En 2023, on a suivi l'explosion de l'IA générative, notamment avec ChatGPT. Alors rapidement, on s'est demandé comment l'IA peut améliorer les outils mis à disposition des agents de l'OPT.
Auxence Fafin, chargé de mission et membre de l’équipe innovation de l’OPT
La machine est en marche pour l'entreprise, qui a rapidement familiarisé l'ensemble des directions afin de faire comprendre à tous l'intérêt de l'IA. "Nous avons créé notre propre ChatGPT, un portail accessible uniquement aux salariés de l'OPT. On lui a appris l'ensemble des référentiels métiers de l'entreprise et les agents peuvent échanger avec l'IA", explique Auxence Fafin.
À titre d'exemple, un guichetier peut demander à l'IA quelles sont les pièces nécessaires à l'ouverture d'un compte pour un mineur et avoir une réponse instantanée. Une tâche qualifiée de "répétitive et sans valeur ajoutée" par l'entreprise, qui souhaitent déléguer ce type de questions à l'IA pour que les agents "puissent se concentrer sur des tâches à valeur ajoutée et qu'on ait des agents dotés de supers pouvoirs".
De plus en plus de formations demandées
Depuis février 2025, près de 70 personnes ont suivi des séminaires sur l'IA au sein de l'OPT pour apprendre à utiliser cette innovation au quotidien.

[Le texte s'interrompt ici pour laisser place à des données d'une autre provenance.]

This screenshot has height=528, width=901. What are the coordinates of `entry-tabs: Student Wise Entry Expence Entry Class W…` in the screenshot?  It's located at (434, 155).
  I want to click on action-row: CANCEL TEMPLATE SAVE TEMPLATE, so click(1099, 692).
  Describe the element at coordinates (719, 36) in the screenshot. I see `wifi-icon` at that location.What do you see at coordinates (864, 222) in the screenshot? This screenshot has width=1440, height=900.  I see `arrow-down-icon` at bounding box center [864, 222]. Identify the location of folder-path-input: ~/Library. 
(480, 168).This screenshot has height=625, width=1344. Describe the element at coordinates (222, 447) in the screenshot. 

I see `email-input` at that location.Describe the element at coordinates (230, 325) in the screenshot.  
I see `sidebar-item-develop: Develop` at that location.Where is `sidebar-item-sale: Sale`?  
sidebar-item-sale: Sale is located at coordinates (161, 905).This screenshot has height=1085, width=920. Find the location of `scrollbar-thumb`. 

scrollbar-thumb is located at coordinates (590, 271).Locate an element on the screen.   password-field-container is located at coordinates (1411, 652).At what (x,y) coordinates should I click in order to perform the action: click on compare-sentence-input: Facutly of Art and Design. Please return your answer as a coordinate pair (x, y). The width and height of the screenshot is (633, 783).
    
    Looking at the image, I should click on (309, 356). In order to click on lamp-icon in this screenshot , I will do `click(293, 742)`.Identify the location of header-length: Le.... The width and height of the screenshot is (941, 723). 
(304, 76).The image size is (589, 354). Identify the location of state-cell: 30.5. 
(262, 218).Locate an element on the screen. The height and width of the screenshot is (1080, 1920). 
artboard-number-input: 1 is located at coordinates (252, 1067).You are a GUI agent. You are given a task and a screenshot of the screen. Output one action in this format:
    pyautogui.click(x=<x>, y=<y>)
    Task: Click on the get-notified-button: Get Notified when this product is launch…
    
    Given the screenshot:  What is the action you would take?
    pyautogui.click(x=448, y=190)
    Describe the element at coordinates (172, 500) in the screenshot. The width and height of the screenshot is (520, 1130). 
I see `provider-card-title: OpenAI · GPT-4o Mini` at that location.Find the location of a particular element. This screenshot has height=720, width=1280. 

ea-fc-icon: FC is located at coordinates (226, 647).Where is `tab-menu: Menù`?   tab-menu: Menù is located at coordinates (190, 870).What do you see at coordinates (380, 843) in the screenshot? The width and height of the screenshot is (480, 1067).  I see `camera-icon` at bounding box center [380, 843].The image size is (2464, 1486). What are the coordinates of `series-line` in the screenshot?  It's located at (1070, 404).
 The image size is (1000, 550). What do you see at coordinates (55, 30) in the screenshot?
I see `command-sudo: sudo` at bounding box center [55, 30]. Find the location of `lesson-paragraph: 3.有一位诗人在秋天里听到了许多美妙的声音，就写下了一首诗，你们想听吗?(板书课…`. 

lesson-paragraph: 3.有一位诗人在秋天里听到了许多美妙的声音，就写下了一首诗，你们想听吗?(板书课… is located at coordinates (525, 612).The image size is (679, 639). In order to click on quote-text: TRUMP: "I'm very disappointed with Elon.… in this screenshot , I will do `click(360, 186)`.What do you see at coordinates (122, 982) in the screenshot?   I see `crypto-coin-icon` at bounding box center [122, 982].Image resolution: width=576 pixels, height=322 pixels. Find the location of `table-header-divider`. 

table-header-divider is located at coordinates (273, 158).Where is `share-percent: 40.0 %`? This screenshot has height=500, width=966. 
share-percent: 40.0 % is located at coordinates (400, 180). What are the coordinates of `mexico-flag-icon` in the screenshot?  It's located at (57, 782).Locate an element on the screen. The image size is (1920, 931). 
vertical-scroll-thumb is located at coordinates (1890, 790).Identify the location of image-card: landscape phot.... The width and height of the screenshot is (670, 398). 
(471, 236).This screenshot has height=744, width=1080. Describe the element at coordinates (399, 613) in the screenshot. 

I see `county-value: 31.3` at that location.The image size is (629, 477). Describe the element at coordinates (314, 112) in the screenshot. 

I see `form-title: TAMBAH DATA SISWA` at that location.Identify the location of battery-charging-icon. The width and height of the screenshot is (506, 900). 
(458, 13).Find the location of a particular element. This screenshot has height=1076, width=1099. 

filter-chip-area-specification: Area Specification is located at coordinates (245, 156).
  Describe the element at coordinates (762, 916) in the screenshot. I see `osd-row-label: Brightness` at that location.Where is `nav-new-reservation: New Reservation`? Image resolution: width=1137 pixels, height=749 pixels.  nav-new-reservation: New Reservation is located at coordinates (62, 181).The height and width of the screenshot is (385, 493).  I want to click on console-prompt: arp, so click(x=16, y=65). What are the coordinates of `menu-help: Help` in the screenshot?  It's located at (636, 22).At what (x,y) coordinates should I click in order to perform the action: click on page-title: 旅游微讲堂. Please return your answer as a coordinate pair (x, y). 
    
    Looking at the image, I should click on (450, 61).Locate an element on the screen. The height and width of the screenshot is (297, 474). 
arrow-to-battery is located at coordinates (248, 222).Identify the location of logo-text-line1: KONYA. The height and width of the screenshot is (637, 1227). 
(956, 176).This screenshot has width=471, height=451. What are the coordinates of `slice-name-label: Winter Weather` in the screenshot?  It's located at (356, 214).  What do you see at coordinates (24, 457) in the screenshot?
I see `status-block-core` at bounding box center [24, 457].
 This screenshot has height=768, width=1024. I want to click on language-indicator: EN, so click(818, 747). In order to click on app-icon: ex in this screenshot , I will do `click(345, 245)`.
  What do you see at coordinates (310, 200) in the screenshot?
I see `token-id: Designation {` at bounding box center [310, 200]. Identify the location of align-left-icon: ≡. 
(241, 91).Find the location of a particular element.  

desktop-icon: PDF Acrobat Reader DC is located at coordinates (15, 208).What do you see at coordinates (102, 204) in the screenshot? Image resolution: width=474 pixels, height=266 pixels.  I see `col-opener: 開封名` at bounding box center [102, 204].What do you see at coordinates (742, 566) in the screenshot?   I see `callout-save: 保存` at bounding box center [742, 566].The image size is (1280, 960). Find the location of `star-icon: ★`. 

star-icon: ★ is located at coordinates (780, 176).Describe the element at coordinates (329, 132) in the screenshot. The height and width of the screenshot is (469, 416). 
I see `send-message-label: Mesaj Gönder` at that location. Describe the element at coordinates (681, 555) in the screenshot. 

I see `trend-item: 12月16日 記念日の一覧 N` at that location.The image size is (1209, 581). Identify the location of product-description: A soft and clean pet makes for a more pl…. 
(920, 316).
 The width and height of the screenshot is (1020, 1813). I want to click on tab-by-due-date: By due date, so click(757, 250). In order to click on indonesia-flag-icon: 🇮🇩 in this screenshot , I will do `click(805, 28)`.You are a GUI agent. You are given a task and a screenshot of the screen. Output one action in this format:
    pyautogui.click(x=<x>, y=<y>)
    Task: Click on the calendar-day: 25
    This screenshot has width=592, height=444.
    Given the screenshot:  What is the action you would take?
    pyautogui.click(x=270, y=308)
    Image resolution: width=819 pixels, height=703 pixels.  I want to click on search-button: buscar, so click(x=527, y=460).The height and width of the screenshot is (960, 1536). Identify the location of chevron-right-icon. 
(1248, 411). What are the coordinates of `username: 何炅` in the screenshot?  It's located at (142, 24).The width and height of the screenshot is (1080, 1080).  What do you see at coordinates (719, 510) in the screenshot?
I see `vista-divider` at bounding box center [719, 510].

D'autres éléments, comme un "callbot", un agent conversationnel vocal capable de discuter en temps réel avec des clients, est en développement. D'où l'une des craintes, soulevées par beaucoup : l'IA supprimera-t-elle des postes ? "L'IA ne peut pas remplacer l'humain mais il y a un risque qu'un humain formé à l'IA vous remplace", souligne Auxence Fafin.
Mehdi Mahroug, expert et formateur en IA sur le territoire, a déjà formé plus de 1 000 Calédoniens. Lors d'une interview sur notre antenne radio le 11 février, il indiquait que l'IA n'est pas un phénomène de mode. Plutôt "quelque chose qui est en train de s'ancrer très fortement dans la société, comme Internet en son temps".
Impossible pour l'heure d'avoir des chiffres clairs sur le sujet, en particulier depuis la disparition de l'observatoire du numérique. Mais depuis mars 2023 et plus particulièrement depuis le début de l'année, l'engouement pour l'IA en Calédonie ne tarit pas : Mehdi Mahroug est de plus en plus sollicité pour former des comités directeurs de grandes entreprises, des chefs de service. Mais aussi beaucoup de patentés, "qui ont compris que l'IA changeait complètement leur façon de travailler et pour certains, permettait d'améliorer leur productivité" explique l'expert.